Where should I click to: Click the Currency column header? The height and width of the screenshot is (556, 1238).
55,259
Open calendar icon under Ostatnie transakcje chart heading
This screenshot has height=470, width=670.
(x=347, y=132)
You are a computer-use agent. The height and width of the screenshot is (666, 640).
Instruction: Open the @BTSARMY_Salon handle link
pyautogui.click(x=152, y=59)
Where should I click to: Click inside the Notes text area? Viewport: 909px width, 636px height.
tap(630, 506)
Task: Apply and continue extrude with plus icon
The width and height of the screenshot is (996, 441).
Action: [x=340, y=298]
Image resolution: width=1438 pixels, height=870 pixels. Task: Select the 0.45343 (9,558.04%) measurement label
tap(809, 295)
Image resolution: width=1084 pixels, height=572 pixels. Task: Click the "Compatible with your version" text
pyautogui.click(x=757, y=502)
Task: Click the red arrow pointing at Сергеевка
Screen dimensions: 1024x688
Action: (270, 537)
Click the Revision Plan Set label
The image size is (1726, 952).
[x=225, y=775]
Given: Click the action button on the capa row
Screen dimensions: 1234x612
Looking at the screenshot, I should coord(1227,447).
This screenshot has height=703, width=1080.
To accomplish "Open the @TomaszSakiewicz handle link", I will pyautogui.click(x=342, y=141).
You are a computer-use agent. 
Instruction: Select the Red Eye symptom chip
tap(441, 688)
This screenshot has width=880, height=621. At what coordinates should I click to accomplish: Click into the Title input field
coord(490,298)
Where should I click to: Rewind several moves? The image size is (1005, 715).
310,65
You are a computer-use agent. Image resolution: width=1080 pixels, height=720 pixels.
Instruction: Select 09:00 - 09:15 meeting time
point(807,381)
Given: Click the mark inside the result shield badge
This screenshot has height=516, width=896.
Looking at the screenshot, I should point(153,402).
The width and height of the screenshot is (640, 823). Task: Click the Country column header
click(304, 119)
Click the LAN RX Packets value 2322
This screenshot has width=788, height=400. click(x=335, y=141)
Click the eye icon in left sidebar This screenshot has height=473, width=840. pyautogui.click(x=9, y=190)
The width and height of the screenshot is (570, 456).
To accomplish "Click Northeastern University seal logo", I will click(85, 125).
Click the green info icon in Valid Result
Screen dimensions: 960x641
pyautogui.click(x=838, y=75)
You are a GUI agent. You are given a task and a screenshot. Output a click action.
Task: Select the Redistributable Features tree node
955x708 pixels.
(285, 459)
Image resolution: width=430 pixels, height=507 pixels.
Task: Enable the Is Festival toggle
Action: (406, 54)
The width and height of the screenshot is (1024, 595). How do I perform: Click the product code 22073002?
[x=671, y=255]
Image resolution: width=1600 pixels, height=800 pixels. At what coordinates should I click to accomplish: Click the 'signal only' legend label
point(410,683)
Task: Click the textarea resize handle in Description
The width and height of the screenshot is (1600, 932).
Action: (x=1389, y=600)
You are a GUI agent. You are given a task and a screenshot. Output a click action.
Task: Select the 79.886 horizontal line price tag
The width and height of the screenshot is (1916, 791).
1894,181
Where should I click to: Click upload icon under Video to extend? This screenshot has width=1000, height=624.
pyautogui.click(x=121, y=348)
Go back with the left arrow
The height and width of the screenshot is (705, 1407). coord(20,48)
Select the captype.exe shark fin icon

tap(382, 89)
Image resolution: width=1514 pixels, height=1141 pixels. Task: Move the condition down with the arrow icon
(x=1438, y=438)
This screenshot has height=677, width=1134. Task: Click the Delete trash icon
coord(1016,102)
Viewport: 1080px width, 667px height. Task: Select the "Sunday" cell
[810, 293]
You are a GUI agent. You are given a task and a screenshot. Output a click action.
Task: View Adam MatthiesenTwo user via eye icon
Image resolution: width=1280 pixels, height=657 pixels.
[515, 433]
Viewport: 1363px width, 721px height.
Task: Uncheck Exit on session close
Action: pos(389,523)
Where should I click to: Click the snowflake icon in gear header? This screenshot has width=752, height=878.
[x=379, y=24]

══════

#### TASK DETAILS
Each record above should be restated word for word.

#### ANSWER SPACE
Where should I click to: Click the Currency column header? The height and width of the screenshot is (556, 1238).
55,259
Open calendar icon under Ostatnie transakcje chart heading
This screenshot has height=470, width=670.
(x=347, y=132)
You are a computer-use agent. The height and width of the screenshot is (666, 640).
Instruction: Open the @BTSARMY_Salon handle link
pyautogui.click(x=152, y=59)
Where should I click to: Click inside the Notes text area? Viewport: 909px width, 636px height.
tap(630, 506)
Task: Apply and continue extrude with plus icon
The width and height of the screenshot is (996, 441).
Action: [x=340, y=298]
Image resolution: width=1438 pixels, height=870 pixels. Task: Select the 0.45343 (9,558.04%) measurement label
tap(809, 295)
Image resolution: width=1084 pixels, height=572 pixels. Task: Click the "Compatible with your version" text
pyautogui.click(x=757, y=502)
Task: Click the red arrow pointing at Сергеевка
Screen dimensions: 1024x688
Action: (270, 537)
Click the Revision Plan Set label
The image size is (1726, 952).
[x=225, y=775]
Given: Click the action button on the capa row
Screen dimensions: 1234x612
Looking at the screenshot, I should coord(1227,447).
This screenshot has height=703, width=1080.
To accomplish "Open the @TomaszSakiewicz handle link", I will pyautogui.click(x=342, y=141).
You are a computer-use agent. 
Instruction: Select the Red Eye symptom chip
tap(441, 688)
This screenshot has width=880, height=621. At what coordinates should I click to accomplish: Click into the Title input field
coord(490,298)
Where should I click to: Rewind several moves? The image size is (1005, 715).
310,65
You are a computer-use agent. Image resolution: width=1080 pixels, height=720 pixels.
Instruction: Select 09:00 - 09:15 meeting time
point(807,381)
Given: Click the mark inside the result shield badge
This screenshot has height=516, width=896.
Looking at the screenshot, I should point(153,402).
The width and height of the screenshot is (640, 823). Task: Click the Country column header
click(304, 119)
Click the LAN RX Packets value 2322
This screenshot has width=788, height=400. click(x=335, y=141)
Click the eye icon in left sidebar This screenshot has height=473, width=840. pyautogui.click(x=9, y=190)
The width and height of the screenshot is (570, 456).
To accomplish "Click Northeastern University seal logo", I will click(85, 125).
Click the green info icon in Valid Result
Screen dimensions: 960x641
pyautogui.click(x=838, y=75)
You are a GUI agent. You are given a task and a screenshot. Output a click action.
Task: Select the Redistributable Features tree node
955x708 pixels.
(285, 459)
Image resolution: width=430 pixels, height=507 pixels.
Task: Enable the Is Festival toggle
Action: (406, 54)
The width and height of the screenshot is (1024, 595). How do I perform: Click the product code 22073002?
[x=671, y=255]
Image resolution: width=1600 pixels, height=800 pixels. At what coordinates should I click to accomplish: Click the 'signal only' legend label
point(410,683)
Task: Click the textarea resize handle in Description
The width and height of the screenshot is (1600, 932).
Action: (x=1389, y=600)
You are a GUI agent. You are given a task and a screenshot. Output a click action.
Task: Select the 79.886 horizontal line price tag
The width and height of the screenshot is (1916, 791).
1894,181
Where should I click to: Click upload icon under Video to extend? This screenshot has width=1000, height=624.
pyautogui.click(x=121, y=348)
Go back with the left arrow
The height and width of the screenshot is (705, 1407). coord(20,48)
Select the captype.exe shark fin icon

tap(382, 89)
Image resolution: width=1514 pixels, height=1141 pixels. Task: Move the condition down with the arrow icon
(x=1438, y=438)
This screenshot has height=677, width=1134. Task: Click the Delete trash icon
coord(1016,102)
Viewport: 1080px width, 667px height. Task: Select the "Sunday" cell
[810, 293]
You are a GUI agent. You are given a task and a screenshot. Output a click action.
Task: View Adam MatthiesenTwo user via eye icon
Image resolution: width=1280 pixels, height=657 pixels.
[515, 433]
Viewport: 1363px width, 721px height.
Task: Uncheck Exit on session close
Action: pos(389,523)
Where should I click to: Click the snowflake icon in gear header? This screenshot has width=752, height=878.
[x=379, y=24]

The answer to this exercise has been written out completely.